About this task >>
Please retype the entries below exactly as they are written.

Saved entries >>
BEGIN

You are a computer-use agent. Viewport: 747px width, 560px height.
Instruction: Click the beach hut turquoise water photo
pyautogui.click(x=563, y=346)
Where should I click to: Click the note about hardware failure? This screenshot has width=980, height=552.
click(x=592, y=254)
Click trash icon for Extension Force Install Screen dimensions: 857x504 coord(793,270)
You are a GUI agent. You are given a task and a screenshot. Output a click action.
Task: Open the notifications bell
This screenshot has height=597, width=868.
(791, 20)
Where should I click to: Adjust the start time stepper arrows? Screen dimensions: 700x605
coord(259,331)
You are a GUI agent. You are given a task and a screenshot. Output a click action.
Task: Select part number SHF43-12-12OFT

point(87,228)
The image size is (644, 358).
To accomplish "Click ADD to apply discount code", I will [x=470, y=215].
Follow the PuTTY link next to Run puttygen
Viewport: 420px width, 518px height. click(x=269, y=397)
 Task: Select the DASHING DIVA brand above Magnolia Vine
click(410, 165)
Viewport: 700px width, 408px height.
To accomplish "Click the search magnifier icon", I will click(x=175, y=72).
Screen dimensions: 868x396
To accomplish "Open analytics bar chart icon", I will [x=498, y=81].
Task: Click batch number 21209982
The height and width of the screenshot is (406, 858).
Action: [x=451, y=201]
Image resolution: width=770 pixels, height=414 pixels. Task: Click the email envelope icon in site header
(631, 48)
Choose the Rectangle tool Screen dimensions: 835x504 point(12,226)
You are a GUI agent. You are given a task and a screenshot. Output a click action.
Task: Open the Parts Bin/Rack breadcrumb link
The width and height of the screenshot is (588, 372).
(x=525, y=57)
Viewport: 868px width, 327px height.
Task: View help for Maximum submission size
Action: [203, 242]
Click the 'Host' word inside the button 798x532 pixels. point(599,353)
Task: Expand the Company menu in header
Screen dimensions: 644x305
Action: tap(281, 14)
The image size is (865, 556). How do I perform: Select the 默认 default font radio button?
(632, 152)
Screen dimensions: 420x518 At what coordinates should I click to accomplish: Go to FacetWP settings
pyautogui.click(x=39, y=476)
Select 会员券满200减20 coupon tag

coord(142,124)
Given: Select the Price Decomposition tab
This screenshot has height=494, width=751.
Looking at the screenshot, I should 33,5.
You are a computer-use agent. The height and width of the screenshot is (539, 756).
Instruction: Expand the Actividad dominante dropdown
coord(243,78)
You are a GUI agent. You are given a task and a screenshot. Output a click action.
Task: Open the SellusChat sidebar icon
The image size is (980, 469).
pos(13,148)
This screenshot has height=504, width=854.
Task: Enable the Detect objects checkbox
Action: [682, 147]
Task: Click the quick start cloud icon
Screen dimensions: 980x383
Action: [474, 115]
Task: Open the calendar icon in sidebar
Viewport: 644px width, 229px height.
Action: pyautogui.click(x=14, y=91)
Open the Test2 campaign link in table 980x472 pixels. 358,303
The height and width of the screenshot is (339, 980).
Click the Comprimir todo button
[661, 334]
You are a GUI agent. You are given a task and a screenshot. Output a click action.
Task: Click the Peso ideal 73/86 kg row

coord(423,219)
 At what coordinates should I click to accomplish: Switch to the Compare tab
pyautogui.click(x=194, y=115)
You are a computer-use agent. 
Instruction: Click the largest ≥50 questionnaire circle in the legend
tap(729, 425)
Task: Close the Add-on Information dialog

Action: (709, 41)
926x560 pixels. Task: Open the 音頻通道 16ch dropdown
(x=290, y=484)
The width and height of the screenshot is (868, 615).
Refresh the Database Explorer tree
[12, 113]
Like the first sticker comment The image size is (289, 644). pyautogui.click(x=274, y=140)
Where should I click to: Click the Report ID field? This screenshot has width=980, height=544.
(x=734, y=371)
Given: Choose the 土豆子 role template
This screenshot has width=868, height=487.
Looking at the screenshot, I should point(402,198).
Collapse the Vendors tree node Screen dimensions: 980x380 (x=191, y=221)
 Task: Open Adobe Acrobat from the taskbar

END

Result for this exercise >>
You are a computer-use agent. Viewport: 747px width, 560px height.
Instruction: Click the beach hut turquoise water photo
pyautogui.click(x=563, y=346)
Where should I click to: Click the note about hardware failure? This screenshot has width=980, height=552.
click(x=592, y=254)
Click trash icon for Extension Force Install Screen dimensions: 857x504 coord(793,270)
You are a GUI agent. You are given a task and a screenshot. Output a click action.
Task: Open the notifications bell
This screenshot has height=597, width=868.
(791, 20)
Where should I click to: Adjust the start time stepper arrows? Screen dimensions: 700x605
coord(259,331)
You are a GUI agent. You are given a task and a screenshot. Output a click action.
Task: Select part number SHF43-12-12OFT

point(87,228)
The image size is (644, 358).
To accomplish "Click ADD to apply discount code", I will [x=470, y=215].
Follow the PuTTY link next to Run puttygen
Viewport: 420px width, 518px height. click(x=269, y=397)
 Task: Select the DASHING DIVA brand above Magnolia Vine
click(410, 165)
Viewport: 700px width, 408px height.
To accomplish "Click the search magnifier icon", I will click(x=175, y=72).
Screen dimensions: 868x396
To accomplish "Open analytics bar chart icon", I will [x=498, y=81].
Task: Click batch number 21209982
The height and width of the screenshot is (406, 858).
Action: [x=451, y=201]
Image resolution: width=770 pixels, height=414 pixels. Task: Click the email envelope icon in site header
(631, 48)
Choose the Rectangle tool Screen dimensions: 835x504 point(12,226)
You are a GUI agent. You are given a task and a screenshot. Output a click action.
Task: Open the Parts Bin/Rack breadcrumb link
The width and height of the screenshot is (588, 372).
(x=525, y=57)
Viewport: 868px width, 327px height.
Task: View help for Maximum submission size
Action: [203, 242]
Click the 'Host' word inside the button 798x532 pixels. point(599,353)
Task: Expand the Company menu in header
Screen dimensions: 644x305
Action: tap(281, 14)
The image size is (865, 556). How do I perform: Select the 默认 default font radio button?
(632, 152)
Screen dimensions: 420x518 At what coordinates should I click to accomplish: Go to FacetWP settings
pyautogui.click(x=39, y=476)
Select 会员券满200减20 coupon tag

coord(142,124)
Given: Select the Price Decomposition tab
This screenshot has height=494, width=751.
Looking at the screenshot, I should 33,5.
You are a computer-use agent. The height and width of the screenshot is (539, 756).
Instruction: Expand the Actividad dominante dropdown
coord(243,78)
You are a GUI agent. You are given a task and a screenshot. Output a click action.
Task: Open the SellusChat sidebar icon
The image size is (980, 469).
pos(13,148)
This screenshot has height=504, width=854.
Task: Enable the Detect objects checkbox
Action: [682, 147]
Task: Click the quick start cloud icon
Screen dimensions: 980x383
Action: [474, 115]
Task: Open the calendar icon in sidebar
Viewport: 644px width, 229px height.
Action: pyautogui.click(x=14, y=91)
Open the Test2 campaign link in table 980x472 pixels. 358,303
The height and width of the screenshot is (339, 980).
Click the Comprimir todo button
[661, 334]
You are a GUI agent. You are given a task and a screenshot. Output a click action.
Task: Click the Peso ideal 73/86 kg row

coord(423,219)
 At what coordinates should I click to accomplish: Switch to the Compare tab
pyautogui.click(x=194, y=115)
You are a computer-use agent. 
Instruction: Click the largest ≥50 questionnaire circle in the legend
tap(729, 425)
Task: Close the Add-on Information dialog

Action: (709, 41)
926x560 pixels. Task: Open the 音頻通道 16ch dropdown
(x=290, y=484)
The width and height of the screenshot is (868, 615).
Refresh the Database Explorer tree
[12, 113]
Like the first sticker comment The image size is (289, 644). pyautogui.click(x=274, y=140)
Where should I click to: Click the Report ID field? This screenshot has width=980, height=544.
(x=734, y=371)
Given: Choose the 土豆子 role template
This screenshot has width=868, height=487.
Looking at the screenshot, I should point(402,198).
Collapse the Vendors tree node Screen dimensions: 980x380 (x=191, y=221)
 Task: Open Adobe Acrobat from the taskbar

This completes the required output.